Personal information
- Born: January 1, 1977 (age 49) Panevėžys, Lithuania

Chess career
- Country: Lithuania (until 2007) England (since 2007)
- Title: International Master (2006) Woman Grandmaster (2002)
- Peak rating: 2450 (January 2007)

= Dagnė Čiukšytė =

Lithuanian chess player (born 1977)

Dagnė Čiukšytė is a Lithuanian chess player. In 2007 she moved to England and now represents this country in international competitions.

== Career ==
Dagnė Čiukšytė has been a professional chess player since she made her debut in 1994 for Lithuania. In 1994, she went on to win the Lithuanian Women's Championship.

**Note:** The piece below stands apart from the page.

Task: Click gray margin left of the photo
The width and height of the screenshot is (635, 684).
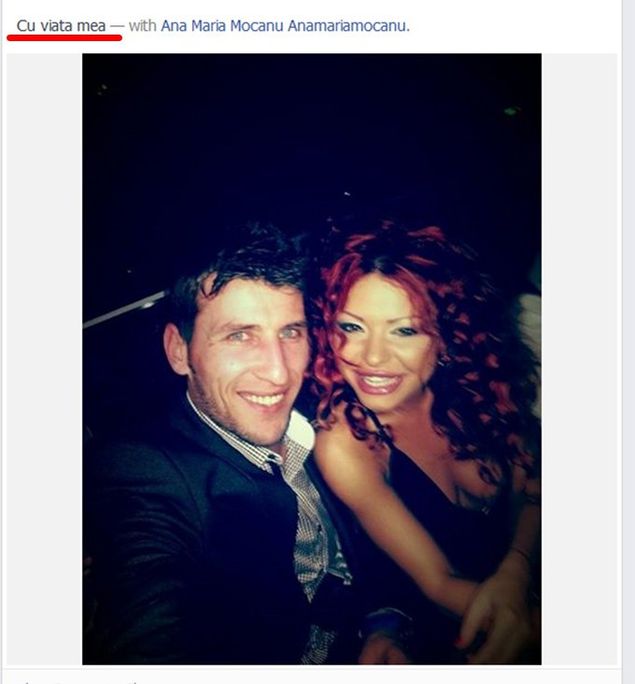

She repeated the same feat in 1996, 1997 and in 2003. Čiukšytė also represented Lithuania in five Women's Chess Olympiads from 1994 to 2006. Čiukšytė competed at the 1995 Women's Interzonal Tournament, held in Chişinău, and at the 2001 Women's World Championship.

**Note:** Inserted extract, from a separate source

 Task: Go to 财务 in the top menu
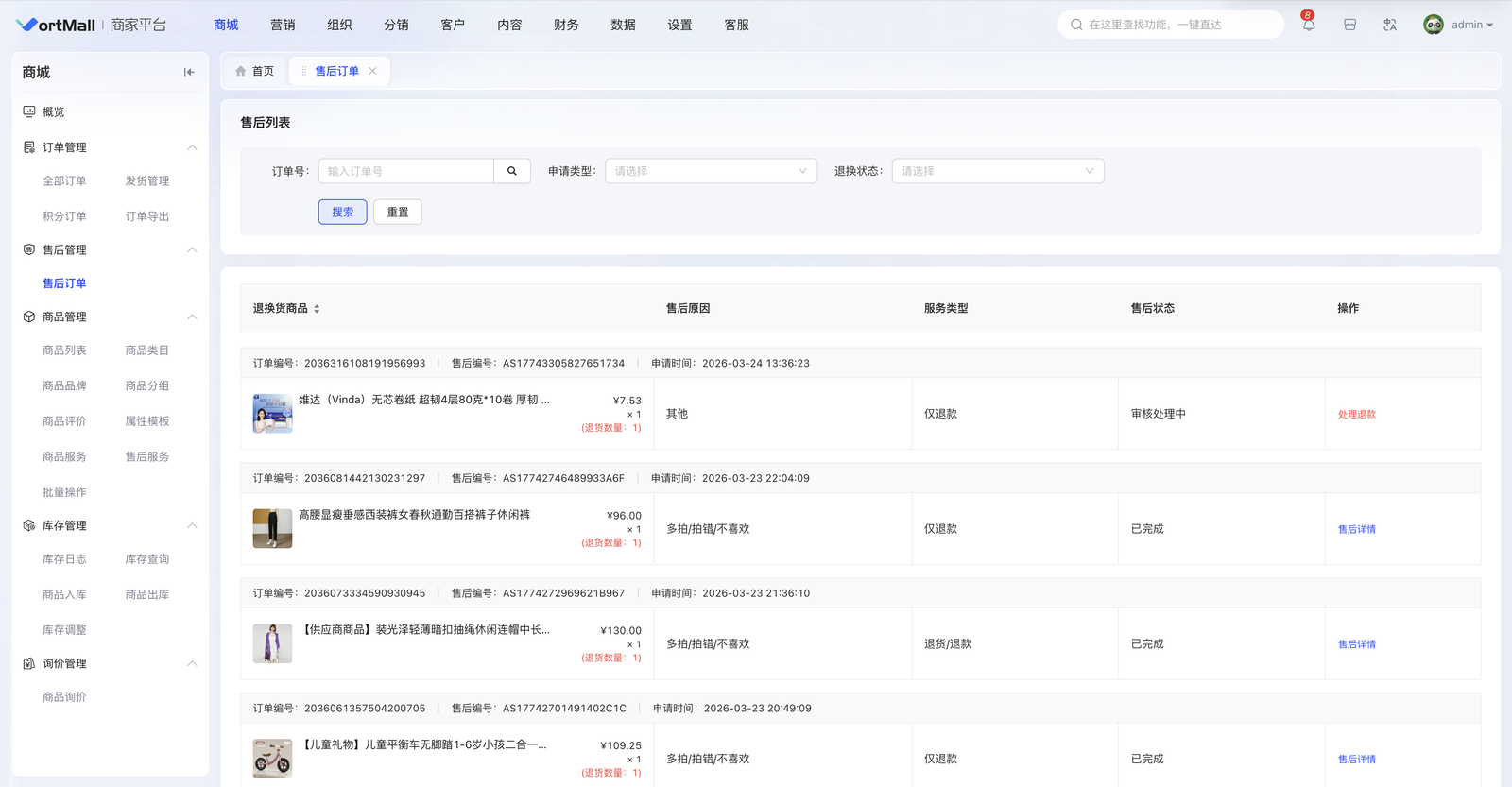566,26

Čiukšytė competed in the EU Individual Championship in 2006 and finished as the highest ranked female player on 6½ points.

In 1995, she was awarded the title of Woman International Master by FIDE, which was followed by that of Woman Grandmaster in 2002. In 2006 Čiukšytė also received the title of International Master.

She left Lithuania and moved to England to represent the English national chess team. Čiukšytė shared first place with Guliskhan Nakhbayeva at the women's invitational tournament of the 2011 London Chess Classic festival.